TASK ITEM - Take each line below that has "green" and copy it.

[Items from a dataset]
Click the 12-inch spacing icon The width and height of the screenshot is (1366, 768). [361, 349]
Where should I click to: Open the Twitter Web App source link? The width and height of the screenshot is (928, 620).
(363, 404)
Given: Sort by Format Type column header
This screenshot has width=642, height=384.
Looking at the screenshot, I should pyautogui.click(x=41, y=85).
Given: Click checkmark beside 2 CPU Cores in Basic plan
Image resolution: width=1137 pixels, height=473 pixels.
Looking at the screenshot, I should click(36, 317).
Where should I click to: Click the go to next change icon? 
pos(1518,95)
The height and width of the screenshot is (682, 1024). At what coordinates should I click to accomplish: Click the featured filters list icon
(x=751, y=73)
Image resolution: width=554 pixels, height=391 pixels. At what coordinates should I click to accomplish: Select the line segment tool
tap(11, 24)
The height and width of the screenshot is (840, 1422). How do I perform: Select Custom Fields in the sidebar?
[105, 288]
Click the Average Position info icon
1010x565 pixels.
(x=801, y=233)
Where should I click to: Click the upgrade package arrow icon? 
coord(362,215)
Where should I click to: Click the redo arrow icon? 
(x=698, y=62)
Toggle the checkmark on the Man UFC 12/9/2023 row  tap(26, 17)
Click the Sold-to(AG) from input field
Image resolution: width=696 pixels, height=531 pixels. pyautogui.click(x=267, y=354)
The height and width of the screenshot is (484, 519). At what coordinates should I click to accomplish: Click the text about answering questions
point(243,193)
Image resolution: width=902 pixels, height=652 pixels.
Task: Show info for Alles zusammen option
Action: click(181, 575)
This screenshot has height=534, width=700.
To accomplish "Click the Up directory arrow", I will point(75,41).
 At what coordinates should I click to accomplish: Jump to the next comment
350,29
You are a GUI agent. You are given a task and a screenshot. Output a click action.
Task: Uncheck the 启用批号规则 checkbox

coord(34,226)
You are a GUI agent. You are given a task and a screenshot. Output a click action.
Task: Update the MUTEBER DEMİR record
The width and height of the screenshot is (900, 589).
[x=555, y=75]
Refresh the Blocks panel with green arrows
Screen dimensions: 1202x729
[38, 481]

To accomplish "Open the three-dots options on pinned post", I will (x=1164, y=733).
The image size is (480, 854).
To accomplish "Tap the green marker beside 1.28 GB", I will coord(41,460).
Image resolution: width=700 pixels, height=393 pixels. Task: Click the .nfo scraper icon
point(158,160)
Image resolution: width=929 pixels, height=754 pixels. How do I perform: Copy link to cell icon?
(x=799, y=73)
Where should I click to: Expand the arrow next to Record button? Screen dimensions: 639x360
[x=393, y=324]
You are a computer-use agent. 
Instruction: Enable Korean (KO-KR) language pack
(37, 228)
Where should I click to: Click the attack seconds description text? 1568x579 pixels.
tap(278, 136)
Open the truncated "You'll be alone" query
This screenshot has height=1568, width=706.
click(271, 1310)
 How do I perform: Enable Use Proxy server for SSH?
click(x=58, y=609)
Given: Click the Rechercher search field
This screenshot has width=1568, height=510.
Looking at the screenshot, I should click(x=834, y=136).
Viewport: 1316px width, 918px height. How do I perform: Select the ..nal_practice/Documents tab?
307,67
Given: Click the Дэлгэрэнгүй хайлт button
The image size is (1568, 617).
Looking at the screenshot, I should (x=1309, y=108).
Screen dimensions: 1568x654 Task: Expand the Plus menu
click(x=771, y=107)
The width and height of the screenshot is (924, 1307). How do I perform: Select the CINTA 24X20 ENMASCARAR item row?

RESPONSE FOR THIS EXERCISE -
Refresh the Blocks panel with green arrows
To accomplish "Tap the green marker beside 1.28 GB", I will coord(41,460).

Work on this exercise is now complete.